## 抜粋文
:::

「僕にとって集大成になる作品」柳下大インタビュー 舞台「オーファンズ」に主演

特集・インタビュー
2015年12月29日

2016年2月に上演される舞台「オーファンズ」に主演する柳下大(やなぎした・とも)さんにインタビュー。演出家・宮田慶子さんに直談判し、作品選びからかかわったという柳下さんが、“集大成”と語る本作への熱い想いを語ってくれた。

人間の気持ちとか情とかに触れていく作品

――「オーファンズ」とはどんな作品なのか、教えてください

「オーファンズ」って日本語にすると“孤児”という意味で、孤児たちの物語です。
僕と平埜(生成)君が孤児の兄弟で、2人で暮らしている。
平埜君が演じる弟のフィリップは家にいて、僕が演じる兄のトリートは強盗、窃盗、恐喝をして、それで食べている。そんな兄弟が高橋(和也)さん演じるハロルドに出会います。
トリートは最初は金目当てで、いつもやっているような感じでハロルドを誘拐するわけです。
だけどハロルドのほうが何枚も上手で、ハロルドと接することでフィリップも変わってきて、トリートもそれによって変わってくるという、人間の気持ちとか情とか、そういうものに触れていく作品ですね。

――柳下さん自ら演出家の宮田慶子さんに演出のお願いをしたそうですね。

「真田十勇士」という作品で宮田さんに演出していただいて、そこからすごく仲良くさせていただいているんです。宮田さんの作品を見に行ったり、僕が出演する作品を宮田さんが見に来てくださったりしていて。僕が思っていることか考えていることとかを全部見透かされちゃうんですよ。だからすごく僕は信頼感を持っていて。
ダメモトで、ぜひ僕主役で演出してくださいませんかってお願いしたときに、「いいよ」って。それで「せっかくやるんだったら、今までになかった大を引き出して演出したい」と言っていただいて。
まずそれで宮田さん演出で僕主演という企画が決まった感じでした。
それから、じゃあ僕が次のステップに進める作品っていうのはどういう作品なんだろうっていうふうに選んでいったかたちですね。

――このタイミングで宮田さんにお願いしたのはどんな理由が?

「真田十勇士」のあとに「熱海殺人事件」という舞台に出演したんです。宮田さんがそれを見に来てくださって、「とてもワクワクしました」「もっと大の魅力を引き出してみたい」というような内容の感想メールをいただいたんです。
宮田さんにほめていただくことってあまりないので、それがすごくうれしくて。
それで、そのあとの作品の相談をしながら、「僕主役で演出してください」ってお願いしたら、「いいよ~」みたいな感じだったんです(笑)。

:::

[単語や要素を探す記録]
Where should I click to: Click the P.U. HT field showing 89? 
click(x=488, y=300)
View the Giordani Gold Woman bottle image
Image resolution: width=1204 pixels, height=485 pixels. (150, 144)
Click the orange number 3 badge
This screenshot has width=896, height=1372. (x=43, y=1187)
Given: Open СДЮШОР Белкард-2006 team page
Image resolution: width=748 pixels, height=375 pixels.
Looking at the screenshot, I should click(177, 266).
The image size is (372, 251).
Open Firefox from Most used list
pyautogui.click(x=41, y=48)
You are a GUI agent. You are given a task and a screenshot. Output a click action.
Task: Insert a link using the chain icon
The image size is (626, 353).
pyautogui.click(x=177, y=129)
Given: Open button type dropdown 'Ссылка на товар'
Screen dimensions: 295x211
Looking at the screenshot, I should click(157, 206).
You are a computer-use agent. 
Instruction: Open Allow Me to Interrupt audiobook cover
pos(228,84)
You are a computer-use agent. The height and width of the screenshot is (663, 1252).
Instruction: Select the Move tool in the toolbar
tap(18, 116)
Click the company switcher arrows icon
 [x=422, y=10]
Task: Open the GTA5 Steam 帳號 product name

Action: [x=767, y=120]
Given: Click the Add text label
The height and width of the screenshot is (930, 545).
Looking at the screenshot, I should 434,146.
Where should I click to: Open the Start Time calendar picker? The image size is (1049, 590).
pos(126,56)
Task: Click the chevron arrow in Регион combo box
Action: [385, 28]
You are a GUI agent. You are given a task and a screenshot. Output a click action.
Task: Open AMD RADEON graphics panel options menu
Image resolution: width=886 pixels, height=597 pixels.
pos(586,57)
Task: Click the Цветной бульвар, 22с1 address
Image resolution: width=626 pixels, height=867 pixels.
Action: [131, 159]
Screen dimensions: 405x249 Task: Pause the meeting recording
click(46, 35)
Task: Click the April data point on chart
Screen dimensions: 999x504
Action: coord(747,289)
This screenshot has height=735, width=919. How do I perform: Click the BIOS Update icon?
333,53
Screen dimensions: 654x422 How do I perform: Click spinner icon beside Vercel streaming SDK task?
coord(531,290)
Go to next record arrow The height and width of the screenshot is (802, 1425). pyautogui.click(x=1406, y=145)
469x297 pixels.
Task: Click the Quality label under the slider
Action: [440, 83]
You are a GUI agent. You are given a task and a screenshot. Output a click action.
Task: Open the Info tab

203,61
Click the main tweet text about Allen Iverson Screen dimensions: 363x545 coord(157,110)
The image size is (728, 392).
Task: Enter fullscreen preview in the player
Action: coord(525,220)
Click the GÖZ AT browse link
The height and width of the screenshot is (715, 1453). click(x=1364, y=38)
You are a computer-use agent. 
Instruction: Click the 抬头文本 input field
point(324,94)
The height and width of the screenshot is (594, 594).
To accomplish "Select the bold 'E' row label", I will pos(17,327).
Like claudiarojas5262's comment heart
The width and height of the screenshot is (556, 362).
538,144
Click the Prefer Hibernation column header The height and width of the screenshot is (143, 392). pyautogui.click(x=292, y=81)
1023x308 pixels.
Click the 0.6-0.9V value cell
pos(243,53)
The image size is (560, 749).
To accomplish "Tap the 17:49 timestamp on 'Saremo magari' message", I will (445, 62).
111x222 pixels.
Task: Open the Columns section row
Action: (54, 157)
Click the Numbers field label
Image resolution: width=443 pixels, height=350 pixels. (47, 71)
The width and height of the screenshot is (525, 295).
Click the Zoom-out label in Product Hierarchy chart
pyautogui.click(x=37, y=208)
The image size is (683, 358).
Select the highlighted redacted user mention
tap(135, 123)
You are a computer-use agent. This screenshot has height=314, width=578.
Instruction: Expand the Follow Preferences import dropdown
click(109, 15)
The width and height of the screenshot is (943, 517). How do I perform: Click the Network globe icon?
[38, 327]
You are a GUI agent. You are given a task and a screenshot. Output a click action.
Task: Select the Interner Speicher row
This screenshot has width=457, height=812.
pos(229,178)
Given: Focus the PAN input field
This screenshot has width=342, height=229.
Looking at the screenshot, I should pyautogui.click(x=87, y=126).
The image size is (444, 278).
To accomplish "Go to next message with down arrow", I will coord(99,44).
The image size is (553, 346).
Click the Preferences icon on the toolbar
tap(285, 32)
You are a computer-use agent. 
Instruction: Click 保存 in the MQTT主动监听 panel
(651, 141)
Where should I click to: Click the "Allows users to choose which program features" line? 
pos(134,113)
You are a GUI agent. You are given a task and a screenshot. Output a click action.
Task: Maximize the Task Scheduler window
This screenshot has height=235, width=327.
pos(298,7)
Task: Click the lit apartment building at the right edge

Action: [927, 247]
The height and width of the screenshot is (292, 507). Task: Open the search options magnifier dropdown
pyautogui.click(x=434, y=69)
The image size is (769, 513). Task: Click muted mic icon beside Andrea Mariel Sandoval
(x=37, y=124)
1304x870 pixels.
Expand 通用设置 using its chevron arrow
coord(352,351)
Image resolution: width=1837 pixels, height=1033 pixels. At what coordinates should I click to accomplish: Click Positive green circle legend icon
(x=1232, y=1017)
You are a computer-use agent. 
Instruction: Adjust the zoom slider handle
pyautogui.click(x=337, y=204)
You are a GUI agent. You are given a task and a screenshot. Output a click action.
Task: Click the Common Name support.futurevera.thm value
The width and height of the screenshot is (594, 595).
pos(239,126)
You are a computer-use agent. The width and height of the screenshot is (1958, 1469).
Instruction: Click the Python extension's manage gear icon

:::

## 作業の指示
A. 柳下大さんのインタビューにある「宮田さんにほめていただくことってあまりないので、それがすごくうれしくて。」という一文を英語に訳してください。
B. 記録の中で「Click the company switcher arrows icon」を含む行から「Action: [385, 28]」を含む行までを、一字一句変えずに打ち直してください。
記録はインタビューの内容とは関係ありません。

## 解答一覧
A. I don't often get praised by Miyata-san, so that made me really happy.

B.
Click the company switcher arrows icon
 [x=422, y=10]
Task: Open the GTA5 Steam 帳號 product name

Action: [x=767, y=120]
Given: Click the Add text label
The height and width of the screenshot is (930, 545).
Looking at the screenshot, I should 434,146.
Where should I click to: Open the Start Time calendar picker? The image size is (1049, 590).
pos(126,56)
Task: Click the chevron arrow in Регион combo box
Action: [385, 28]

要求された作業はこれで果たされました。